GIVEN TEXT -
◇ ◇ ◇ ◇

As we passed quickly through Pennsylvania and Delaware and made quick work of Maryland, music was the discussion topic of choice between my dad and I, as my brother fell asleep 38 minutes into the drive. Prior to the trip, I had spent weeks crafting iPod playlists to listen to while driving with themes like Rock, Indie, Country, Rap, Oldies and Dirt Rock (comprised of songs by Motorhead, Iron Maiden, Eagles of Death Metal, Black Sabbath, White Stripes and the Black Keys, to name a few, and subtitled “This playlist will make you HARD!”). Of course, in the mess of the move and in the rush to get both out of NYC and then out of Philly, I forgot to get an iPod adapter for the car’s cassette player. So we listened to local radio stations. All day long.
My agent Joel, who’s done the cross-country drive three times, warned me that I would hear a ton of AC/DC, Lynard Skynard and Jars of Clay on the drive, but on this day, as we barely ventured out of the mid-Atlantic region, the music was eclectic and for the most part, bearable. As we listened, I learned many things about my dad’s taste in music, which I had previously assumed consisted only of Bad Company and Foreigner and anything you would hear in a mechanic’s shop or on comes free with those calendars of bikini-clad ladies laying over motorcycles. It actually wasn’t so much what was said but what songs were reacted to. For example, when Warrant’s “Heaven” came on the radio, my dad was moved enough to say “Oohh”, give a bit of fist-pump, and sing along (“Hey Now” by Tears for Fears elicited a similar response). When telling me that “Another Brick in the Wall” was his senior prom theme (St. John Neumann, Class of ’73), “Don’t Look Back in Anger” by Oasis came on the radio, and I had to spend the better part of an hour assuring him that it was not a Mott the Hoople song (he still doesn’t believe me and probably never will).
A few hours later as we entered Virginia, my brother, now awake, pointed out that the state has some of the highest traffic fines in the country and urged us to drive slowly. We dismissed this as him being overly cautious; my dad, who took the first shift, sped most of the way through his leg, a trend I continued in my shift, the third one, while my brother in the middle of us topped out at maybe 66 miles per hour in his second shift. We’re in a Lincoln Town Car, we’re a family, and we’re driving cross-country – it would be un-American to follow the speed limit. Fucking Commie brother.

◇ ◇ ◇ ◇

DATA LISTING -

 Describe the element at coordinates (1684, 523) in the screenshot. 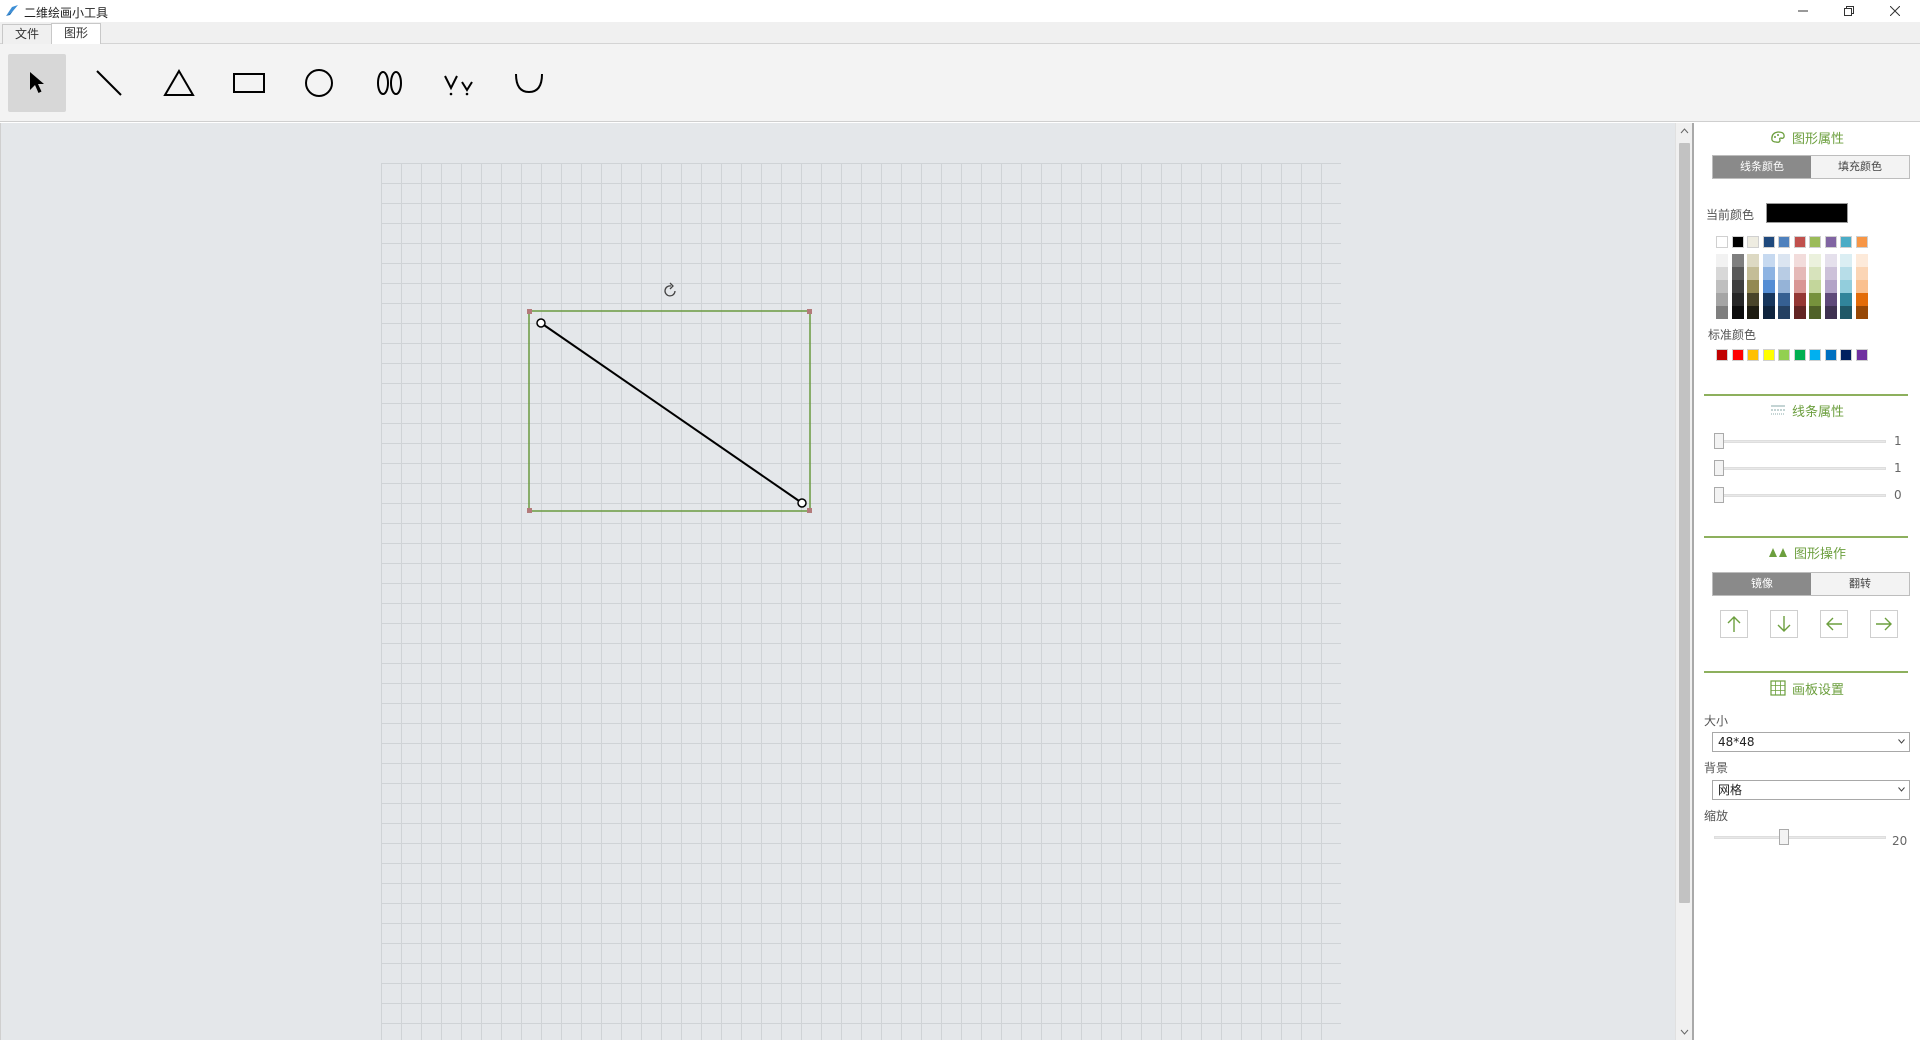

I see `scroll-thumb` at that location.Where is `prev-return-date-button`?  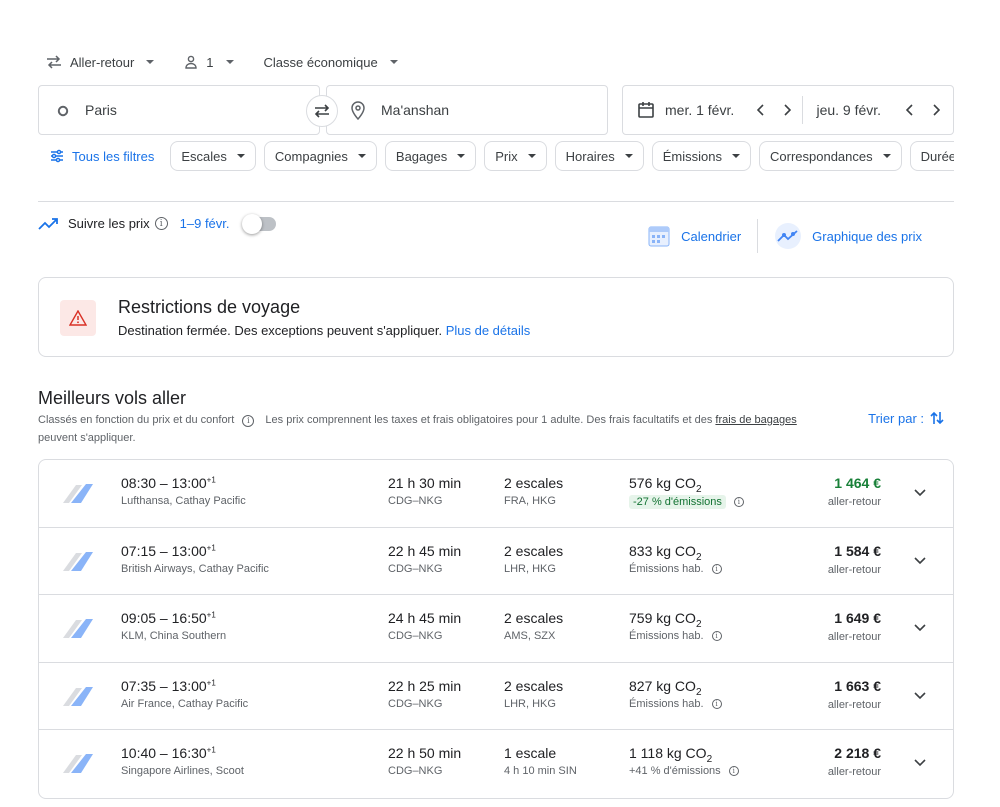
prev-return-date-button is located at coordinates (910, 110).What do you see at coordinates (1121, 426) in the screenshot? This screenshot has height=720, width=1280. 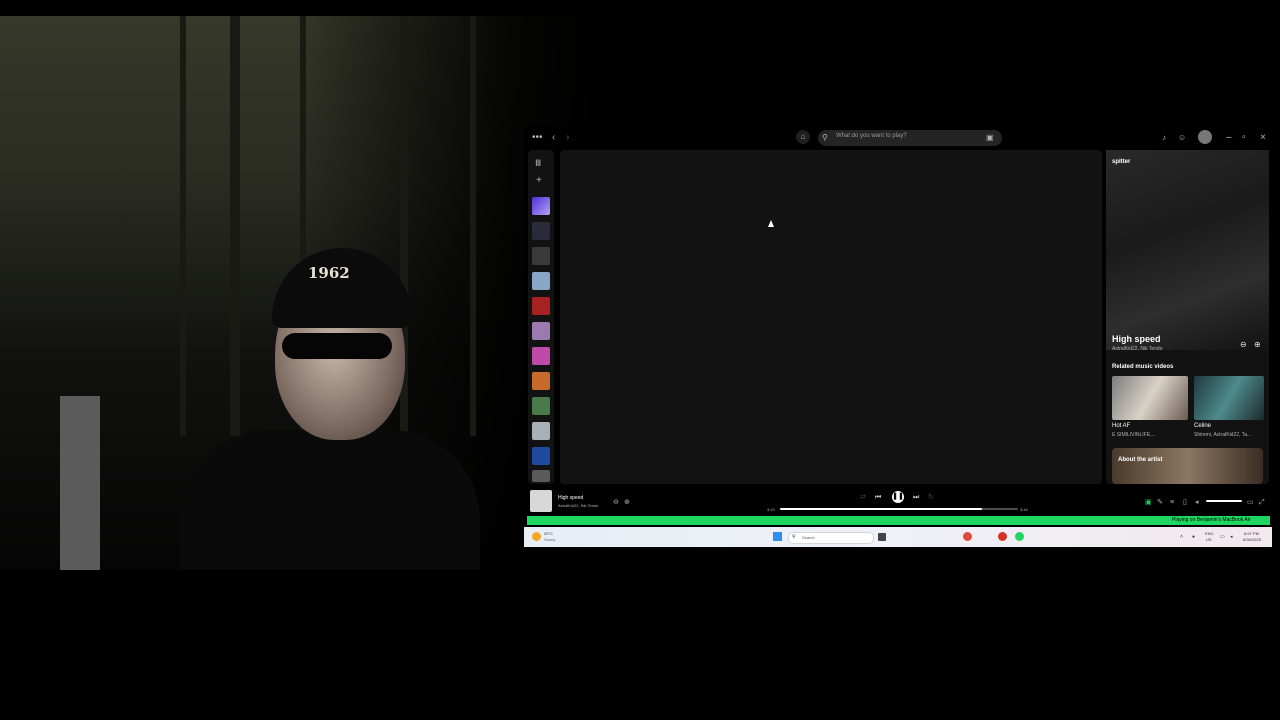 I see `related-video-title: Hot AF` at bounding box center [1121, 426].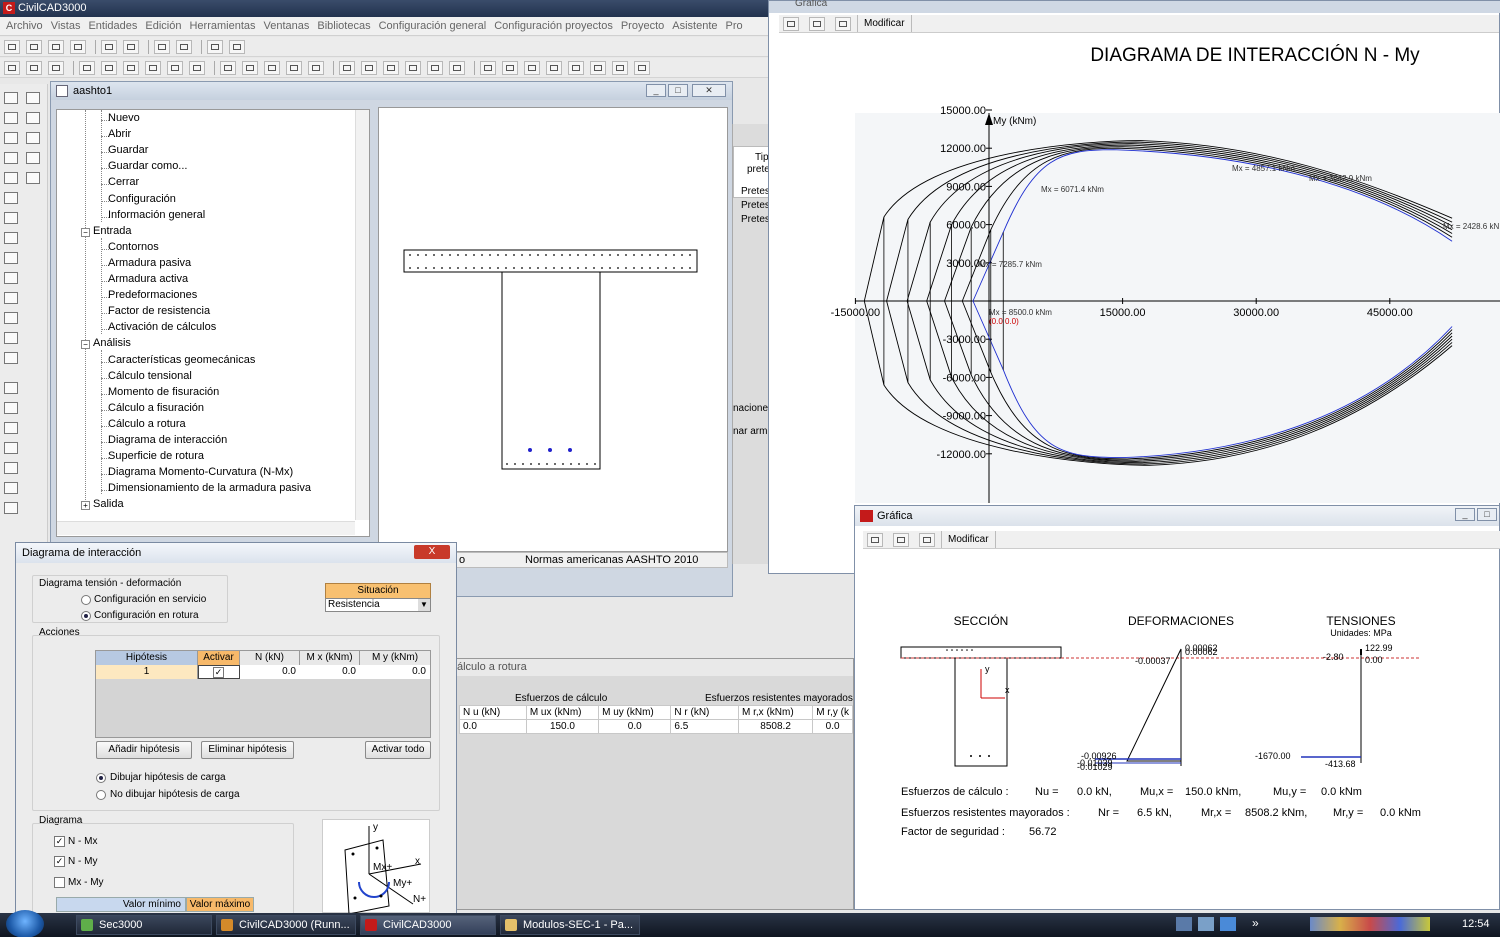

◇ ◇ ◇ ◇

ASSIGNMENT 1 - In the road trip account, which song was the dad's senior prom theme?
ASSIGNMENT 2 - Write what comes next in the road trip account, picking up right after its final sentence.
The records play no part here and can be left aside.

EXERCISE ANSWER 1 - "Another Brick in the Wall."

EXERCISE ANSWER 2 -
Our first real stop, and thus our first taste of America outside of the Northeast, was at a gas station in rural, central Virginia. I bought what I lived off the first time I did a long-distance drive (from Seattle to LA): diet coke and combos. The woman at the cash register was probably the world’s shortest non-midget whose nametag actually read “Little Bitty.” I paid Little Bitty for my foodstuffs, wondered what her house looked like and what she looked like when she had an orgasm, and walked back to the car, where my brother was pumping gas. My dad followed shortly behind me out of the store flush with excitement. He was nearly delirious when he pulled out what he had purchased: another “pretty big” knife.
Yes, Virginia, in this state you can buy some pretty serious knives at gas stations and, though clearly in violation of the Mulgrew Weapon Treaty of 2008, my dad went and bought one for himself, a nice little vacation souvenir. Like many dads, my dad is obsessed with knives and other weapons (wait, what?). This is a man who carries a gun with him to poop and, say what you want about guns, but at least they’re going to get the job done. I don’t put much faith in knives, even though they’re shiny and cool, since a knife can be dropped, a knife can be taken away, and a knife can be plunged into oneself running away from a real threat (i.e. murderer) or a perceived threat (i.e. something that sounds like a bear but is really a raccoon or perhaps just wind). Nonetheless, the knife had been purchased and there was no way Little Biddy was going to give us a refund, so under the passenger seat it went with the first knife and the club, which is actually some sort of device used for hitting/checking tires.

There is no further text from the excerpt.